The Baptism of our Lord (1st Sunday after Epiphany) 2024

Mark 1:4-11

Today is an excellent time to bring to mind how important the baptism of our Lord is in our own lives as baptised children of God.

So it is important to celebrate and remember our baptisms today and recognise that our own baptisms are located back into the very baptism of Jesus Christ himself in the River Jordan, which we heard Mark’s brief account of this morning.

Now, baptism means different things to different people; for some, it is a traditional thing to do. For most it is the biblical next step after believing and becoming a part of the family of God.  For others, it is about identifying with a particular church family.

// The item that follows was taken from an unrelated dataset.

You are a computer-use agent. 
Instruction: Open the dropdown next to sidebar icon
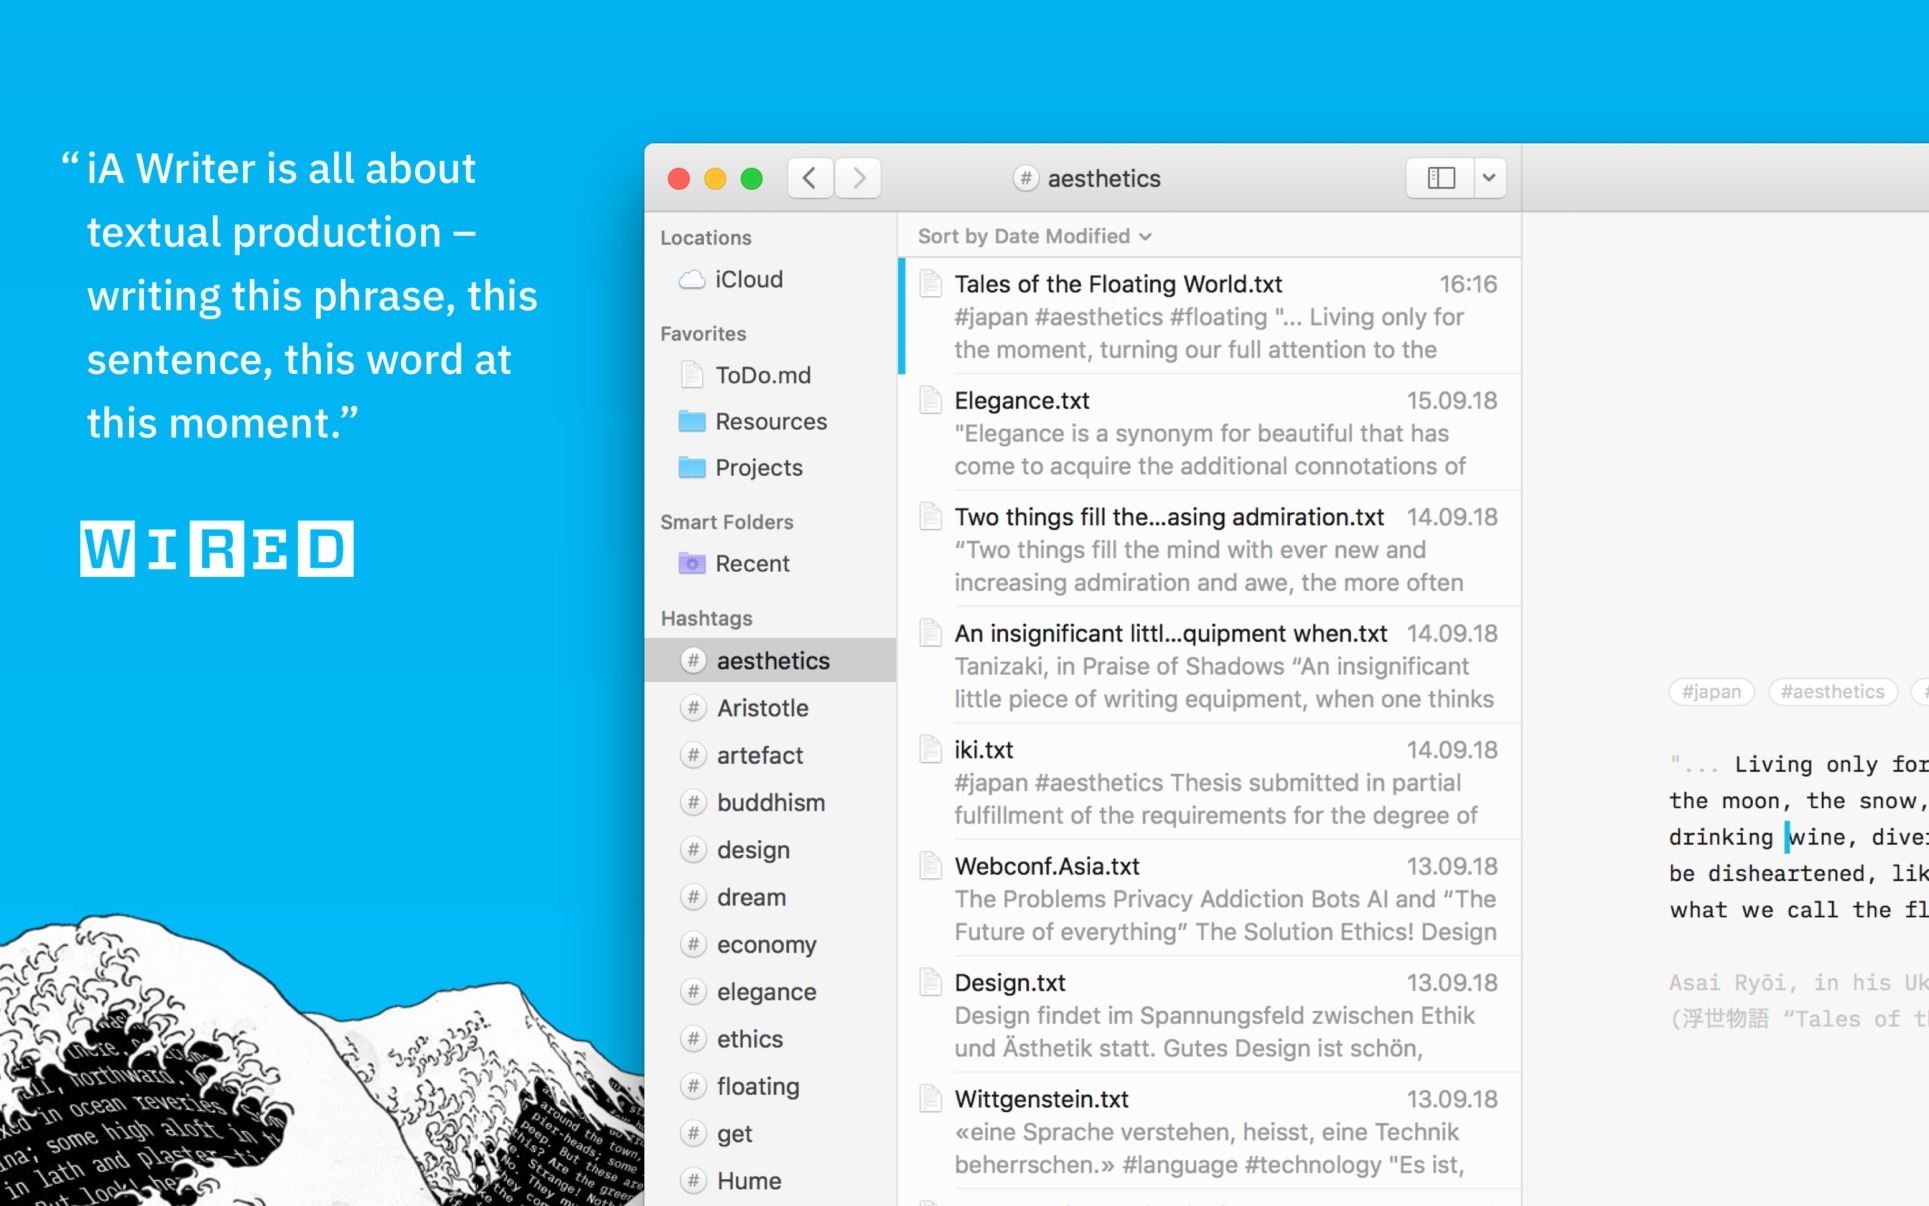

In our baptism service though, we don’t baptise anybody into the Anglican Church, we are all baptised into the world-wide Church of God and become part of the body of Christ.

Water in Scripture often symbolises death, so what happens theologically is that we say before the congregation as witnesses, that we believe in the Creeds (specifically the Apostles Creed) as handed down to us from the early Church:

That the Lord God Almighty is one, Father, Son, and Holy Spirit; that we reject all that is evil and die to sin, just as Jesus did on the cross, and rise up though death, which is what the waters of baptism symbolise, into new and eternal life.  Just like Jesus did.

So it is an entirely Christ focussed ritual, and this is what I’d like us to think on this morning. What Jesus’ baptism tells us about him and how that relates to each one of us and what that tells us about who we are.

There are some specific points to focus on I think.

The first is that Jesus’ baptism revealed him as the Son of God. In v.11, we read that after Jesus came up out of the water, “a voice came from heaven, ‘You are my Son, the Beloved; with you I am well pleased.’” Jesus is the Son of God.

This is a unique claim that only Jesus Christ can make – to be the Son of God: the one and only, the first born of God, as the Creeds say, yet “begotten (like you and me), not made (like angels)”. And no one else can claim that for themselves.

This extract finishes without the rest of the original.